#### [What is asked]
1. Translate this sentence from the Chicken Parmesan text below into Spanish: "Parmigiana is a method of Italian cooking wherein breaded, fried cutlets are layered in cheese and tomato sauce."
2. According to the Chicken Parmesan text below, what ranking did CNN Traveler give the Australian take on the dish?
3. List every place (city, region or country) named in the Chicken Parmesan text below, each once.

#### [Selected passage]
========================================

Chicken Parmesan (Grain-Free)

Parmigiana is a method of Italian cooking wherein breaded, fried cutlets are layered in cheese and tomato sauce. Originally made with eggplant (Melanzane alla Parmigiana), breaded chicken and veal cutlets are popular as well. There is some dispute as to where this dish came from; logic would dictate that the Northern city of Parma started the craze, but Southern regions Campania and Sicily also stake a claim in this dish. A common misconception is that the dish got its name from its inclusion of Parmesan cheese (despite the fact that mozzarella is the most common cheese used in this dish); but like Chicken Parmesan, Parmesan cheese got its name from the fact that it is produced in the city of Parma.

While Chicken Parmesan is fairly well-known in the US, it’s of monstrous popularity in Australia, where it is called Chicken Parm, Chicken Parma, or even Chicken Parmy. Their take on the dish usually includes french fries, and was named the #37 best food in the world by CNN Traveler a few years back.

========================================

#### [Data listing]
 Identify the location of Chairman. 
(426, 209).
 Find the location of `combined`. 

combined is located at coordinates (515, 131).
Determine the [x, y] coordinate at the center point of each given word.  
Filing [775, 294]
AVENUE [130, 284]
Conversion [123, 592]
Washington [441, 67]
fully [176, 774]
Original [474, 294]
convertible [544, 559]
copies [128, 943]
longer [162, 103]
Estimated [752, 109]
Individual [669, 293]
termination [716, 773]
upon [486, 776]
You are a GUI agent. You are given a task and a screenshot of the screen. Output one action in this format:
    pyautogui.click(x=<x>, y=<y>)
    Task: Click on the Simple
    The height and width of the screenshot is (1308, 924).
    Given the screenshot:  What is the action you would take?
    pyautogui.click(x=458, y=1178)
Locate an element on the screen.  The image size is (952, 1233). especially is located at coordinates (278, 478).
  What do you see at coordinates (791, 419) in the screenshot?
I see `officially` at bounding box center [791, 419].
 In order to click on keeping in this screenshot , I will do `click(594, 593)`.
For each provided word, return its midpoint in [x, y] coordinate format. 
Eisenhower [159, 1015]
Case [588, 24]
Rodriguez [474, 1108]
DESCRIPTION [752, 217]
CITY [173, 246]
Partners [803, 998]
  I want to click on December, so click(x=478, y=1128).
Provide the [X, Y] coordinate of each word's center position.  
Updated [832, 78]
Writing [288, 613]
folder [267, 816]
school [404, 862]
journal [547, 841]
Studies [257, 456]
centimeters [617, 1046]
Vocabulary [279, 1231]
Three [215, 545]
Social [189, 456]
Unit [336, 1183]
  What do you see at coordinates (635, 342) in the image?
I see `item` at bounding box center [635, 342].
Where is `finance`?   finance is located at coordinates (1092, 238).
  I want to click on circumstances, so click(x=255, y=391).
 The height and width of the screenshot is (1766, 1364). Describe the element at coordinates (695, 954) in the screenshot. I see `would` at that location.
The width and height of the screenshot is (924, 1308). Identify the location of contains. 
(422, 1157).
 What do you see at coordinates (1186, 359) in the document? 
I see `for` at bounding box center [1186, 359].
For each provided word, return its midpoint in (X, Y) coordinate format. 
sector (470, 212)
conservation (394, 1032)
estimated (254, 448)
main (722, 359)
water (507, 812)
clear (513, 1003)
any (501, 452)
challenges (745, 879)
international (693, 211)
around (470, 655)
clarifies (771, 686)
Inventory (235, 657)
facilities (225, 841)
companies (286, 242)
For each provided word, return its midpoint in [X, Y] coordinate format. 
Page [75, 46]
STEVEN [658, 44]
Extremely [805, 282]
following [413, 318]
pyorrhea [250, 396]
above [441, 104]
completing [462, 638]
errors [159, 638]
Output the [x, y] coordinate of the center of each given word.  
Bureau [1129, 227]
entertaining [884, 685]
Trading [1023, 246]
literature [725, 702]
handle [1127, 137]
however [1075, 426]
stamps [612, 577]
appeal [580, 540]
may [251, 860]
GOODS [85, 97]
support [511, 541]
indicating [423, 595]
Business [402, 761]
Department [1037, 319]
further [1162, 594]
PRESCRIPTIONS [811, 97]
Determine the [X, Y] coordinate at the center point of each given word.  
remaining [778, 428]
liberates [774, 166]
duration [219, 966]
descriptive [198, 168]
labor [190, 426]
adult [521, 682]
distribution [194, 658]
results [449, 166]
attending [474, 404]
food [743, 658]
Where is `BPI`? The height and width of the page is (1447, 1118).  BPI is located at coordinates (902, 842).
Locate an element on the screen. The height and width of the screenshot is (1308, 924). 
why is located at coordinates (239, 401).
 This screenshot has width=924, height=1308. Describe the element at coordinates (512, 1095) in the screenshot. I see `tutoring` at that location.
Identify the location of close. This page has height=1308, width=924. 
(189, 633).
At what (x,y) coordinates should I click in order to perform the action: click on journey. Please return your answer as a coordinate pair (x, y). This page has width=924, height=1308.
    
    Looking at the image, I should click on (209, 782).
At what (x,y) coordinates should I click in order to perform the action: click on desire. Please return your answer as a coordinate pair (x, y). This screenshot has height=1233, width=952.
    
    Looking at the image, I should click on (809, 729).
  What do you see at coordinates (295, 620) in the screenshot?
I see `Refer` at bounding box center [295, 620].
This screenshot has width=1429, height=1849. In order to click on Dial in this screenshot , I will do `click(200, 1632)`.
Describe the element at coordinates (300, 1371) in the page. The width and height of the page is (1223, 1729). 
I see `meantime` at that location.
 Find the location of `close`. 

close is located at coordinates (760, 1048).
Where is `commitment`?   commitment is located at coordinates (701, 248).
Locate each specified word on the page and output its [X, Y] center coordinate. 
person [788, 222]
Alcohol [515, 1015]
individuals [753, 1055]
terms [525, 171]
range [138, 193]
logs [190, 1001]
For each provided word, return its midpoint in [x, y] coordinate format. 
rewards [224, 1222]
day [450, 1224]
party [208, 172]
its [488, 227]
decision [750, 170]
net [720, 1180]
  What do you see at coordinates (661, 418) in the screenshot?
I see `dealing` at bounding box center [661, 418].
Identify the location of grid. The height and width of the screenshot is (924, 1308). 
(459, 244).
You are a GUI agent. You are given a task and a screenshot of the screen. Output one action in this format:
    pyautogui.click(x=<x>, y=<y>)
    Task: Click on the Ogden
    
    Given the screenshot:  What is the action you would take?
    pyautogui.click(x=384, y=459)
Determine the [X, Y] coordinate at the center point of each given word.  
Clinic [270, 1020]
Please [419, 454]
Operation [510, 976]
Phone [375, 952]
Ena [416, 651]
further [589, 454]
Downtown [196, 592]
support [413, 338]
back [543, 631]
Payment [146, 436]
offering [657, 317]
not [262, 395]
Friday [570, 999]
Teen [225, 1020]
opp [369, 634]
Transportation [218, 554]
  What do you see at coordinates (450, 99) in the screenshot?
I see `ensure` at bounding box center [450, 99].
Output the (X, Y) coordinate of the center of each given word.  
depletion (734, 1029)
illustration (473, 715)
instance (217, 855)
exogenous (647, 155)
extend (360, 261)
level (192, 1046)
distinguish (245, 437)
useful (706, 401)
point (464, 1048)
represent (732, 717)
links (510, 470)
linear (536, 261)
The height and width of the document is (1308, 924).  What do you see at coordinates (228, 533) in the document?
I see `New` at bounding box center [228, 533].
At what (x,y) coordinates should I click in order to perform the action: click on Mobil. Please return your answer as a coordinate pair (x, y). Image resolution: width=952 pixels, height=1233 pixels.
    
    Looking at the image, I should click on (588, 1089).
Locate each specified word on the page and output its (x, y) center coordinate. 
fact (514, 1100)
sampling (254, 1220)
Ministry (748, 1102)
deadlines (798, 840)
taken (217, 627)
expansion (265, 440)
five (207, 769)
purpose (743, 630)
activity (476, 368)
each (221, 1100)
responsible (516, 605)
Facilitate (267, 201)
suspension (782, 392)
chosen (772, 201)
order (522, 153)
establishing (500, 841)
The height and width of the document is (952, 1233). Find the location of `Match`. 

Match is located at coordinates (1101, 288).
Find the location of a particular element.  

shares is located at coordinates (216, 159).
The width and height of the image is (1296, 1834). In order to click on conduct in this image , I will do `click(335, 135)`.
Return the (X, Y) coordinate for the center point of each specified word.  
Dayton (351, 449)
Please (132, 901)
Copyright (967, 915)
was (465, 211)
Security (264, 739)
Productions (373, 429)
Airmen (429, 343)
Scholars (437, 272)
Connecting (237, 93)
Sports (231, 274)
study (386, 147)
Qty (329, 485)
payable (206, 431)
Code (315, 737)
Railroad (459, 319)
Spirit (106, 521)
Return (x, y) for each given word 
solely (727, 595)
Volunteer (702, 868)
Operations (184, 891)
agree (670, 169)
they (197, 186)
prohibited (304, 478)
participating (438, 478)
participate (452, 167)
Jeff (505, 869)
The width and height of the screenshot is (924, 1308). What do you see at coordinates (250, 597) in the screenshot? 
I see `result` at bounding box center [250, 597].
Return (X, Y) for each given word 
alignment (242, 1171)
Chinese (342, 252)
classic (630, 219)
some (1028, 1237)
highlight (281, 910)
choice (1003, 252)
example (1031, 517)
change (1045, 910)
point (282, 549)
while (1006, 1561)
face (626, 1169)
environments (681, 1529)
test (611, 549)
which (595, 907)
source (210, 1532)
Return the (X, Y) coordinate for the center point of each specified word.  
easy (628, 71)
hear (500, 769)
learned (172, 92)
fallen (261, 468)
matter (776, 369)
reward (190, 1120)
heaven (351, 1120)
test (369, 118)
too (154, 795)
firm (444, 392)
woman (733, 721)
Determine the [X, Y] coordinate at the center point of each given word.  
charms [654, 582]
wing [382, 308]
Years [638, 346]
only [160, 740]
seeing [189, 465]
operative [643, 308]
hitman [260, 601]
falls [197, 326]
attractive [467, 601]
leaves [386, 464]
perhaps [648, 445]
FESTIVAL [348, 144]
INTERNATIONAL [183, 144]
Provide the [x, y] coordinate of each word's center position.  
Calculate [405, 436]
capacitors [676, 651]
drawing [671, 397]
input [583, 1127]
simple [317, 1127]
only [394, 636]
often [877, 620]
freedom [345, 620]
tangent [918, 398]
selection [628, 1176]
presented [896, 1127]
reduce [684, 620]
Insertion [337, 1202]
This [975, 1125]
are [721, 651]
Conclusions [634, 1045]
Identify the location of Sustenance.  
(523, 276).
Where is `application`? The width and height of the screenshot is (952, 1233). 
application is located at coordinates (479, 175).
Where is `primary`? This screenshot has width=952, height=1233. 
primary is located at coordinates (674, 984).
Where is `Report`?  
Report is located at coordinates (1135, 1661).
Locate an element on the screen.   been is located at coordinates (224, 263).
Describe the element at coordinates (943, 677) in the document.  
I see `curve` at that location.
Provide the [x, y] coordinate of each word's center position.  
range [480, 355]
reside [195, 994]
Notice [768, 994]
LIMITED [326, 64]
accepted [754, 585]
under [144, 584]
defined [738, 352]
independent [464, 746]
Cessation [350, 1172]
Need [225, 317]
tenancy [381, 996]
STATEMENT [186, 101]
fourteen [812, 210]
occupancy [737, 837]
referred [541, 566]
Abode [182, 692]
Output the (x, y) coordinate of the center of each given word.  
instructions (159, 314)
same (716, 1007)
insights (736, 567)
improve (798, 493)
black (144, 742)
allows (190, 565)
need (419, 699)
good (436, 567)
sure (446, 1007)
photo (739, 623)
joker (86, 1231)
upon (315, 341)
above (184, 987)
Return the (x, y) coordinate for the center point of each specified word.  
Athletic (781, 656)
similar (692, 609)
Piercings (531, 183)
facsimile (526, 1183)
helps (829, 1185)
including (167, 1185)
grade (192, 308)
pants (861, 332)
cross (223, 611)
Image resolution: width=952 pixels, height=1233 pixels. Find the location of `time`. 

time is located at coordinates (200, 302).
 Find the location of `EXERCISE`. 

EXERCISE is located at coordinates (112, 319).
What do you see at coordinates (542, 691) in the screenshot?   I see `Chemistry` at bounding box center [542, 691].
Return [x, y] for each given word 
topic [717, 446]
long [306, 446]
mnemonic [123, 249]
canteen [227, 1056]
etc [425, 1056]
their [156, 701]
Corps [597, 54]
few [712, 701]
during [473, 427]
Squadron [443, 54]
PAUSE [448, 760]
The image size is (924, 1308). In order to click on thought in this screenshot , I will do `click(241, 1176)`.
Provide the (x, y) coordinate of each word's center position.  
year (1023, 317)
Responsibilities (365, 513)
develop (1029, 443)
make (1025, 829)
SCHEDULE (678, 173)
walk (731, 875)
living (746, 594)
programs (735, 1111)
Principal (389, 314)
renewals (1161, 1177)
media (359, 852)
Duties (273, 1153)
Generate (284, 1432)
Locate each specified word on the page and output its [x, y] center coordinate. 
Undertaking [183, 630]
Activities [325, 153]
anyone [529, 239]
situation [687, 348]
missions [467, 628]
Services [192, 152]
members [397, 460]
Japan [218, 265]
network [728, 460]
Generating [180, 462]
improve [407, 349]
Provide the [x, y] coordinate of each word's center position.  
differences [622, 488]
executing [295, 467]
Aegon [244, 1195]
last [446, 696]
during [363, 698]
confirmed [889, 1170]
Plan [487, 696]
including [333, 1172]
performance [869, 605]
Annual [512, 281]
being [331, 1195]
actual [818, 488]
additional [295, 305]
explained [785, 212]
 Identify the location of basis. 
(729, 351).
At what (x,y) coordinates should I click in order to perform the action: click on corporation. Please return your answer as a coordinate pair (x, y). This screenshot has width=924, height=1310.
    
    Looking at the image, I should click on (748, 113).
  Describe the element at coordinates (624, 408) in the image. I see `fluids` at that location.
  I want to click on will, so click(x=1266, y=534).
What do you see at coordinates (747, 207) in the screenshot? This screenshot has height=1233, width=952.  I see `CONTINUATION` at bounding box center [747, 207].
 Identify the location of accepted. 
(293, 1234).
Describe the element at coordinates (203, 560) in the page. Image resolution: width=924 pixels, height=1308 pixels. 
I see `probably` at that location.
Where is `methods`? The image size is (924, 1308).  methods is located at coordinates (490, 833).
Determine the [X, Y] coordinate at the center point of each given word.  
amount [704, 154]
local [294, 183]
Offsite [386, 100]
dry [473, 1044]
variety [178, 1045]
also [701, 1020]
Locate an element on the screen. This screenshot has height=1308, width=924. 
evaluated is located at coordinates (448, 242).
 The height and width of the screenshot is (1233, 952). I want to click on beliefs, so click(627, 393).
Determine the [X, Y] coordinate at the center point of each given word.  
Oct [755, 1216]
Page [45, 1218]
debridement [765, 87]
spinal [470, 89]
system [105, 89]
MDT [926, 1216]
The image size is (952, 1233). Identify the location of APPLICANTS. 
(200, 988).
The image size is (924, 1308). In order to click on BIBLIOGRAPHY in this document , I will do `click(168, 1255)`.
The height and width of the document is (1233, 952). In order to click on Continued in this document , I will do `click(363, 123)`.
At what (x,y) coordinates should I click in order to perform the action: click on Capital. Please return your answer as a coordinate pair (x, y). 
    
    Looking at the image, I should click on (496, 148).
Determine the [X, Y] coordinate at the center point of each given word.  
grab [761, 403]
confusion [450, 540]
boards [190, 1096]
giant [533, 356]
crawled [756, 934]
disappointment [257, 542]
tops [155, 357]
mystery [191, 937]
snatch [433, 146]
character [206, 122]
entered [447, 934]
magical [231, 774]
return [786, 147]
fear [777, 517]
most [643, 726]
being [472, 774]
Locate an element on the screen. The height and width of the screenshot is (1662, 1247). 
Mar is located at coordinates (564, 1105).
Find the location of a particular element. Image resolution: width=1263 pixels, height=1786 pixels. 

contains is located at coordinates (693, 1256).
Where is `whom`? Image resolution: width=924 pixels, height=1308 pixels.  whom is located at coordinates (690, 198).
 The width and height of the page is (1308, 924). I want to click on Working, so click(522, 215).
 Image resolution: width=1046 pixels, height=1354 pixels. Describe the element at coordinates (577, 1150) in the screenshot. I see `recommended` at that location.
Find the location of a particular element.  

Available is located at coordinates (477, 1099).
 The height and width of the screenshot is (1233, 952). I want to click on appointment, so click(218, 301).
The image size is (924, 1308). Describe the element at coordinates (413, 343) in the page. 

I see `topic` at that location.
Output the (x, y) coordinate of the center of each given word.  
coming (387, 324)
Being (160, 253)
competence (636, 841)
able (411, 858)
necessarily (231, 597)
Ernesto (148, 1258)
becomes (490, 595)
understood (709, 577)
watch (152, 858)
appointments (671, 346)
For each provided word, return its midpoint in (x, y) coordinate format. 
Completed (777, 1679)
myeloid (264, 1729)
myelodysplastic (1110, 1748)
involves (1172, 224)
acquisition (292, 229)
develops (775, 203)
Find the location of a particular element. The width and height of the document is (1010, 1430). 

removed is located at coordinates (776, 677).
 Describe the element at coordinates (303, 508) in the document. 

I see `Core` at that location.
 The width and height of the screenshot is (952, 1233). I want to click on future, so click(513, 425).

========================================

#### [Results for each task]
1. La parmigiana es un método de la cocina italiana en el que chuletas empanizadas y fritas se disponen en capas con queso y salsa de tomate.

2. It named it the #37 best food in the world.

3. Parma, Campania, Sicily, the US, Australia